WORKING DATA ::

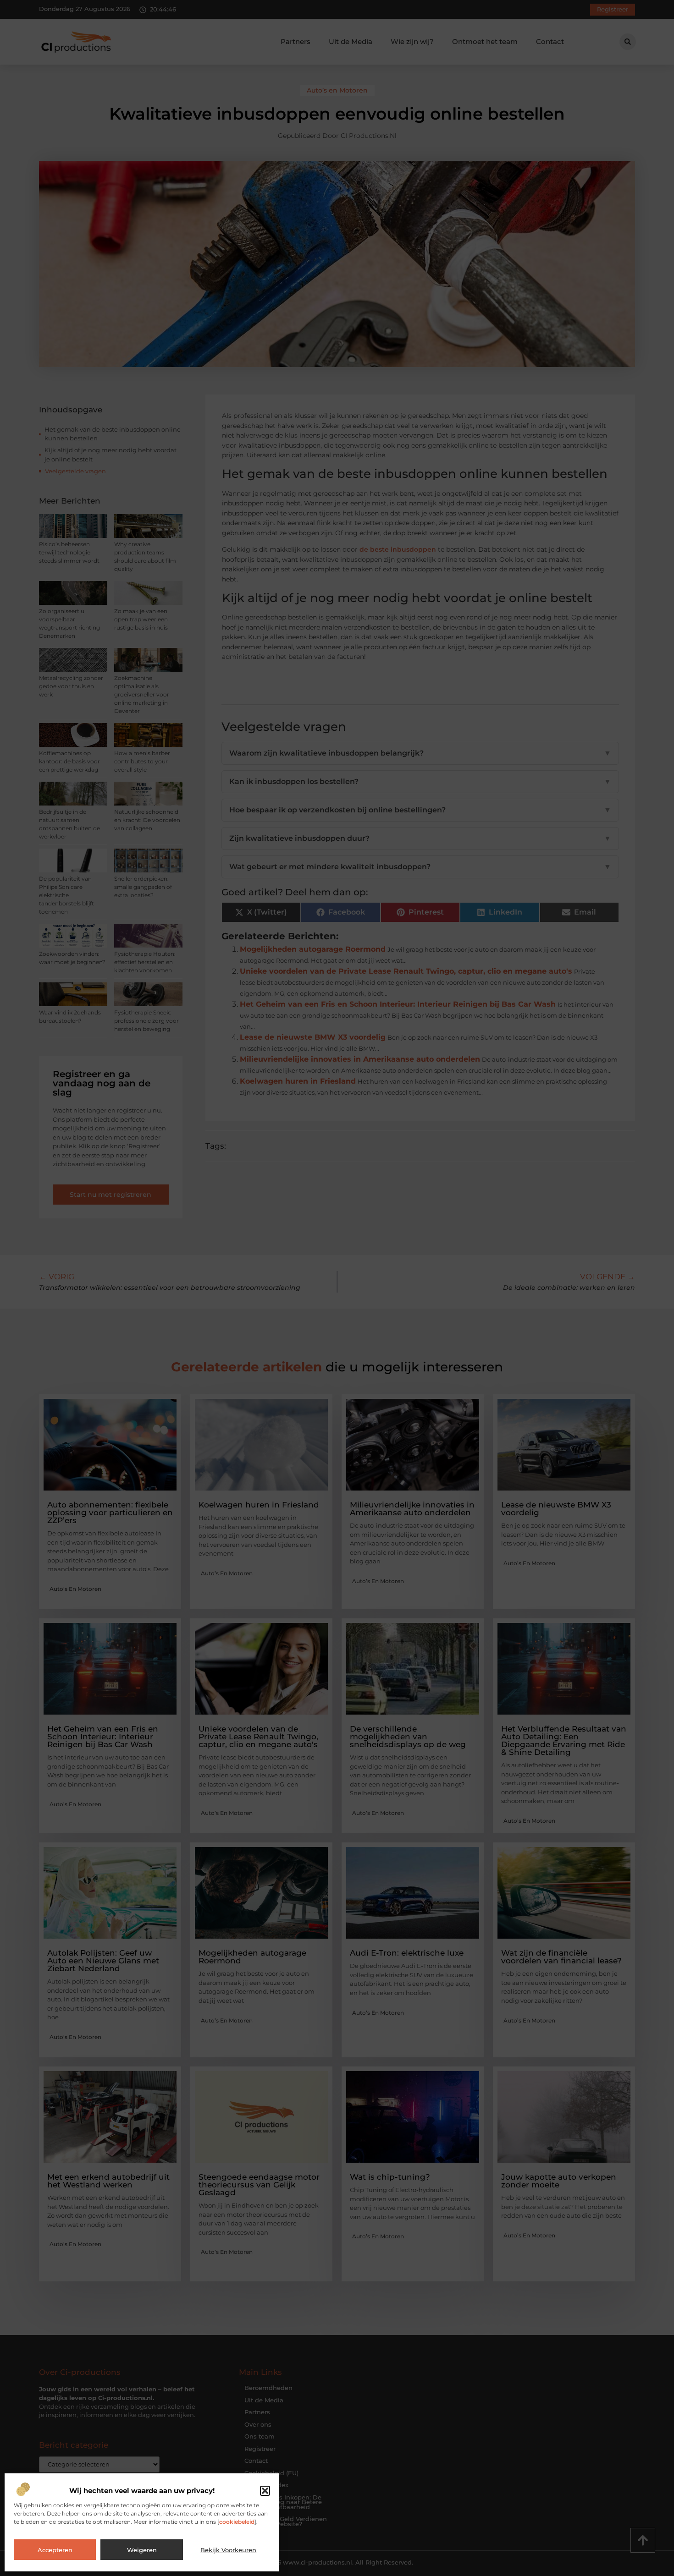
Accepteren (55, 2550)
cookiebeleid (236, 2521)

---

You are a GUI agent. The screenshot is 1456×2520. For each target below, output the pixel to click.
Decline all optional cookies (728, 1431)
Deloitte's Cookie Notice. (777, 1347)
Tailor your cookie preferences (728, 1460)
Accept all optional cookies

* * *

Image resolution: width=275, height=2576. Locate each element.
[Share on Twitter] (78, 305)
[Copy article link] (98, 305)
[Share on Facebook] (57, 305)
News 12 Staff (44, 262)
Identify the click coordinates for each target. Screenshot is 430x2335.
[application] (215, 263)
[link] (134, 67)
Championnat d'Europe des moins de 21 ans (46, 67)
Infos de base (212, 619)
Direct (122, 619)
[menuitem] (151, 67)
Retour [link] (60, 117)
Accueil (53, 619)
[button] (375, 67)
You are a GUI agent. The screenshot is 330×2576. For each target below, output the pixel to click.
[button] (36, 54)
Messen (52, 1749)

WHAT TO WORK ON ::
From the records above, reproduce exactly the lines from the one with "Retour [link] (60, 117)" to the one with "Messen (52, 1749)", both included, and no others.

EXPECTED ANSWER ::
Retour [link] (60, 117)
Accueil (53, 619)
[button] (375, 67)
You are a GUI agent. The screenshot is 330×2576. For each target below, output the pixel to click.
[button] (36, 54)
Messen (52, 1749)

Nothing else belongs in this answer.